Patrick slid the pistol back into his pants pocket.
"Jesus Christ." Ray stared up at the gash in the ceiling. "Mary, mother of Christ. What kind of crazy fucking person are you, shooting a gun off like that in a civilized person
's house?"
Patrick washed his hands against each other, then set them in his lap. Untroubled, he looked over at Ray.
"I want to know why she's still alive."
"We're picking our moment," Orlon said. "You can't just go do the last tango on somebody willy-nilly."
"It's next on our list," Ray said. "Don't worry. Top priority."
"I don't know what the fucking hurry is," Orlon said. "If the woman had seen it was us over there in Borneo, the police would've been at the door already. She didn't see us, that's pretty clear."
"Don't worry, Patrick. We're doing her. Tomorrow."
Patrick slid his cold eyes slowly to Ray. The man had an aura about him. Gave off a spooky heat that Ray had only felt once or twice before. Like charisma, or whatever the hell it was called. Dominant dog in the pack. Eyes that could harden into black ice. The kind of guy, if you had a hundred just like him, you could set yourself up as a dictator of some little island country, rule forever.
Staring back into those empty eyes, Ray said, "That's the real reason we were over there in the first place, isn't it, in Borneo? You dragged me and my brother off the rhino hunt just to shoot that lady. You damn well knew she was going to be there. That's what it was all about. You didn't care about hunting any orangutans over there. That was just your cover story. What you were doing, you were trying to get us to do your dirty work."
Patrick smiled.
Ray had wrestled with the issue for days. Why the hell Patrick wanted to go hunt orangs. Then a second ago, all of a sudden he understood it, in a flash. Seeing what had happened, him and Orlon getting snookered into this situation.

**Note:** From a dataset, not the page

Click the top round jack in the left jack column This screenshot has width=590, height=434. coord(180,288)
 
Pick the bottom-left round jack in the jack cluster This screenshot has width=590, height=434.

"Well, it certainly took you long enough to figure it out."
"What I want to know is, why?" Ray said. "Why do you personally give a flying fuck about Allison Farleigh?"
"It came to my attention," he said, "that she was attempting to put you two in jail. And, you see, if that happened, where would I get these difficult-to-locate animals?"
"Bullshit" Ray said.
"Yeah, double that. Two bullshits," Orlon said.